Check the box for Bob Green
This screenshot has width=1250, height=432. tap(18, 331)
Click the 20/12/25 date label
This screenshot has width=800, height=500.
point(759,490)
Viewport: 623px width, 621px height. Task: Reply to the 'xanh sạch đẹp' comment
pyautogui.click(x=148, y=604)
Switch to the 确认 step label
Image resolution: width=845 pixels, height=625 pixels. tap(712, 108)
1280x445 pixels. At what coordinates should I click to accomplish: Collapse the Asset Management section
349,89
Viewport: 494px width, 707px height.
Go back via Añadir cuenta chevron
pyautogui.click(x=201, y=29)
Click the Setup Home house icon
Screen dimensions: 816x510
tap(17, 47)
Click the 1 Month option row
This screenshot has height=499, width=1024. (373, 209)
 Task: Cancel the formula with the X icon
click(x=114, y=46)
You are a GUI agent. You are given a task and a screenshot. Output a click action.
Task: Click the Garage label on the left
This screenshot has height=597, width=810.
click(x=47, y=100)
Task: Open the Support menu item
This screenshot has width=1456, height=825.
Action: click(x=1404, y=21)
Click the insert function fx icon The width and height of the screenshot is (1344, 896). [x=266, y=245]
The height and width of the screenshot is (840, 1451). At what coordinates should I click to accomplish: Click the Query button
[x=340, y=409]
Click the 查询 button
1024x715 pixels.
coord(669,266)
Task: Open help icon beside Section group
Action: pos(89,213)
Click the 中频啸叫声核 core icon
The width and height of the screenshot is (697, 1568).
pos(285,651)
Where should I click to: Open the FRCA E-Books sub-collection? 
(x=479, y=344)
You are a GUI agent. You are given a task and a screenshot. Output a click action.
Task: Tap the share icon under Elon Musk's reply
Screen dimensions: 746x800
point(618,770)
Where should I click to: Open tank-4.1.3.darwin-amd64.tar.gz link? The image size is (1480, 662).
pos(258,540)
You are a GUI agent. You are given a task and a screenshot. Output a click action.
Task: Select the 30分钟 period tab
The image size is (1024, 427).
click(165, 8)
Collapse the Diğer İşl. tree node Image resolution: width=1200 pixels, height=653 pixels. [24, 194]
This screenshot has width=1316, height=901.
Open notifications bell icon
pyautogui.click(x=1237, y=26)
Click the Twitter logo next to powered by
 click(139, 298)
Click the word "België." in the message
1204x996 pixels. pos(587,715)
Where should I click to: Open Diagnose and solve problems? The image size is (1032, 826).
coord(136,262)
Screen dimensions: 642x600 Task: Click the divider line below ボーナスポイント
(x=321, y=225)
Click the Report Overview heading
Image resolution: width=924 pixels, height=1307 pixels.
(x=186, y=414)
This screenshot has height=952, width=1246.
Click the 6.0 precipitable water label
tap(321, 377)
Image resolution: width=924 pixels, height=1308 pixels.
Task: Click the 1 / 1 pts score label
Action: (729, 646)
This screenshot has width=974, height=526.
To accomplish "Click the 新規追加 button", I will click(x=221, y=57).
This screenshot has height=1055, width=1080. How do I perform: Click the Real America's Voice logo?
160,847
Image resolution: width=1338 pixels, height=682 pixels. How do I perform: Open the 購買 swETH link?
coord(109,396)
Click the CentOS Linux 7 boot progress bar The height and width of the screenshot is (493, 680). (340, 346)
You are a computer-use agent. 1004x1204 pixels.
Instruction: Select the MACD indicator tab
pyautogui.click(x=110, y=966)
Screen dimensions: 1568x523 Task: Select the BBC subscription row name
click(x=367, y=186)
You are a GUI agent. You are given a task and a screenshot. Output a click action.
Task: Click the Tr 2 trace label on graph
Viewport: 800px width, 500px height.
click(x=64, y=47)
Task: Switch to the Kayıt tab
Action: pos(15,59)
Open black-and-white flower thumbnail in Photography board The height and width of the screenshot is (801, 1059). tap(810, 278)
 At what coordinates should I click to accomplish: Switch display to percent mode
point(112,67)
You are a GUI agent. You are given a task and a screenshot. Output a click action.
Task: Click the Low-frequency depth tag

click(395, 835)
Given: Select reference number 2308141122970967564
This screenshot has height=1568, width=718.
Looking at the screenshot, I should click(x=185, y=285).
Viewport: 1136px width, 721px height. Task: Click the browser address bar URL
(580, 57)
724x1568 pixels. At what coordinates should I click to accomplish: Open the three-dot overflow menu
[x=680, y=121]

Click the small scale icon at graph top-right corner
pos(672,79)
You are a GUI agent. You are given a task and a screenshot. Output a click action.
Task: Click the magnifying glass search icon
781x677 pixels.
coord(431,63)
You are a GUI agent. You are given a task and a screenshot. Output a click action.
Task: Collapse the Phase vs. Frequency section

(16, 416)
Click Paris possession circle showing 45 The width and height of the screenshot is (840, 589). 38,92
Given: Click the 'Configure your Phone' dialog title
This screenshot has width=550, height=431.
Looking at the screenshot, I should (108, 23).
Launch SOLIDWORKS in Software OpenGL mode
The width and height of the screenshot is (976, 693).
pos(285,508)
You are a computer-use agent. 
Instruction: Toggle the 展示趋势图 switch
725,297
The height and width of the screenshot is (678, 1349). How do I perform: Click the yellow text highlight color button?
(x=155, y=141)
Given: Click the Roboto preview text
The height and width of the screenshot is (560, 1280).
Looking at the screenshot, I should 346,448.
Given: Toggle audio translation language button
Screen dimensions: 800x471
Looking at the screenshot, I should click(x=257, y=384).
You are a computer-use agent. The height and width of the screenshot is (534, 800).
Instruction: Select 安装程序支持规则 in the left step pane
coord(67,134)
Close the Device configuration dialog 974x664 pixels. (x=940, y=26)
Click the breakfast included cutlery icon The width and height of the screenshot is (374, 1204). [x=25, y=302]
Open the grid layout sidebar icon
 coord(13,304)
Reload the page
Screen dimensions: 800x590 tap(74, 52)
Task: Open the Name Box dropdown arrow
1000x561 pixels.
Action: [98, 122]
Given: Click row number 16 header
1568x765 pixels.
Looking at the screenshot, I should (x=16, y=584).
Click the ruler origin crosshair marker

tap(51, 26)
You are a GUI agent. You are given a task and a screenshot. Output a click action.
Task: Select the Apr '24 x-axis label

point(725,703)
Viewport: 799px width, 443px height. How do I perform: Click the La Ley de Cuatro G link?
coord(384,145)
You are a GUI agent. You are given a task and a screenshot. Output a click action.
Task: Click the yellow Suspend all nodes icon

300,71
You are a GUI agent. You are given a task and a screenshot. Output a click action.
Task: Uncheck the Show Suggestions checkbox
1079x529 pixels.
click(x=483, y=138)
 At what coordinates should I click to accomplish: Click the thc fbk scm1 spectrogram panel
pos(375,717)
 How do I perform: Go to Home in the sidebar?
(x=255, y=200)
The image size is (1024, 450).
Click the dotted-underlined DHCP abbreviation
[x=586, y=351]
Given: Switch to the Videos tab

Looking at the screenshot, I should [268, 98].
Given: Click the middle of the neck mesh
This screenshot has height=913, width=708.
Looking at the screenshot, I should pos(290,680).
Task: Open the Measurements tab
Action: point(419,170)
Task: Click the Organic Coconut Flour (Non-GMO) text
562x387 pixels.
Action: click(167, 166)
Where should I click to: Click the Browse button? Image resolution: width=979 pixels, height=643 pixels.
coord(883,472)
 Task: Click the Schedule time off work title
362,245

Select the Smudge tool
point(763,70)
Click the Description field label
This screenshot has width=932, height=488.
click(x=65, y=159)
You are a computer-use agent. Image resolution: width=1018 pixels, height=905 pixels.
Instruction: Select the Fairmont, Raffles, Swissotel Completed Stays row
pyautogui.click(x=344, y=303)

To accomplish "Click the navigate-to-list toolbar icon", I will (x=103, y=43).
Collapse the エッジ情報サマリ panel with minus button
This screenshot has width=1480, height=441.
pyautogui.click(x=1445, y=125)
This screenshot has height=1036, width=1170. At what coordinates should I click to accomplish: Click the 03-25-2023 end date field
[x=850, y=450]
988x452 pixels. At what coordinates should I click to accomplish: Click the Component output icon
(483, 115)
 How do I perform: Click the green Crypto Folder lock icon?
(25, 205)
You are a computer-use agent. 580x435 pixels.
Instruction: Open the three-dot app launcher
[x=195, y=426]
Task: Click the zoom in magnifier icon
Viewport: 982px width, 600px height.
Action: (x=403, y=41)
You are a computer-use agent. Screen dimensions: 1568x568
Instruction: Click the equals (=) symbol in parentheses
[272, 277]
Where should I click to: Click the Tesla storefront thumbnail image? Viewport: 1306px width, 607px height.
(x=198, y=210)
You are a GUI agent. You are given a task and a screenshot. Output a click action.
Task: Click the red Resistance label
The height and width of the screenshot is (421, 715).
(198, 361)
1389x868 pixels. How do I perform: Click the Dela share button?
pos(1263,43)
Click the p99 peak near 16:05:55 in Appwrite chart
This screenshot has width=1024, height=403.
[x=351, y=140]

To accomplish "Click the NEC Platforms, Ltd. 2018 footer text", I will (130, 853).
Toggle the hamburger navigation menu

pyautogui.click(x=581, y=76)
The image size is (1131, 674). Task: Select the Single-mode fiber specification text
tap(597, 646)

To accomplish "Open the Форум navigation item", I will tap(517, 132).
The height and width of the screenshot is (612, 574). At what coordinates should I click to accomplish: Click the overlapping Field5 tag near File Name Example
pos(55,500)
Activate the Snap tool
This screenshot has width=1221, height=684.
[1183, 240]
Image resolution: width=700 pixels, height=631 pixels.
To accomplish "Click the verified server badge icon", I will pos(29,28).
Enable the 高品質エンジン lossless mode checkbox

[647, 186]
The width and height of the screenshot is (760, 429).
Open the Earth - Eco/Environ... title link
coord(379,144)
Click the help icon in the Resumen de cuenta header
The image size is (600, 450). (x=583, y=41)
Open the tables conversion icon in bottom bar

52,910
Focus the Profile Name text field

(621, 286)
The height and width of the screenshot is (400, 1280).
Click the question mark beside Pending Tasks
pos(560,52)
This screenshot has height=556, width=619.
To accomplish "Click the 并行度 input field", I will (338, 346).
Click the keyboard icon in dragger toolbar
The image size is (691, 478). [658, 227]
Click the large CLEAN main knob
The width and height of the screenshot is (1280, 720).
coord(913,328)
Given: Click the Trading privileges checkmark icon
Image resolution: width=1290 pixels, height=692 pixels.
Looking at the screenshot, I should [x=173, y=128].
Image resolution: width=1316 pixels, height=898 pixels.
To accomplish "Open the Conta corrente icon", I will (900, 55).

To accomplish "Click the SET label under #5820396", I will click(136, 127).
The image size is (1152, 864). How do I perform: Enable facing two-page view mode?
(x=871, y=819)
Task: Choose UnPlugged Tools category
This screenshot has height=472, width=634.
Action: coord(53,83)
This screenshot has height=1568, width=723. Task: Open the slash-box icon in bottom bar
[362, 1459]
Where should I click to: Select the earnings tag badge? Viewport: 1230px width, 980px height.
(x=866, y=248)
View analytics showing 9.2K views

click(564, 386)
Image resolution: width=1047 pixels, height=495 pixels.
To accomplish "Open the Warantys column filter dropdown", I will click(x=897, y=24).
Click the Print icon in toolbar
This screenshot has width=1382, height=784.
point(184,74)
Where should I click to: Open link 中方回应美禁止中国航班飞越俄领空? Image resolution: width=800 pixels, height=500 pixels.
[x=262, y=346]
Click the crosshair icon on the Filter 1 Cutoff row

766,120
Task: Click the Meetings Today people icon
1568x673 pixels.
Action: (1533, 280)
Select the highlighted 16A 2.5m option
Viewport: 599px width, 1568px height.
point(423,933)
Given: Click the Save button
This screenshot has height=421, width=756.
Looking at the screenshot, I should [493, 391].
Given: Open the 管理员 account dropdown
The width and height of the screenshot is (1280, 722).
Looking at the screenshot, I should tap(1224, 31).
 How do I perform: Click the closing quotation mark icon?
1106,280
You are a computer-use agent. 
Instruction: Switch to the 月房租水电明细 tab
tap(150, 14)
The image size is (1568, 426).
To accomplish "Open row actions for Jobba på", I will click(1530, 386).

::::

• **About this exercise**: The expected answer is an exact copy of the lines above, beginning at the line with "Given: Click the Roboto preview text" and ending at the line with "You are a computer-use agent. The", with both ends in.

• **Task answer**:
Given: Click the Roboto preview text
The height and width of the screenshot is (560, 1280).
Looking at the screenshot, I should 346,448.
Given: Toggle audio translation language button
Screen dimensions: 800x471
Looking at the screenshot, I should click(x=257, y=384).
You are a computer-use agent. The height and width of the screenshot is (534, 800).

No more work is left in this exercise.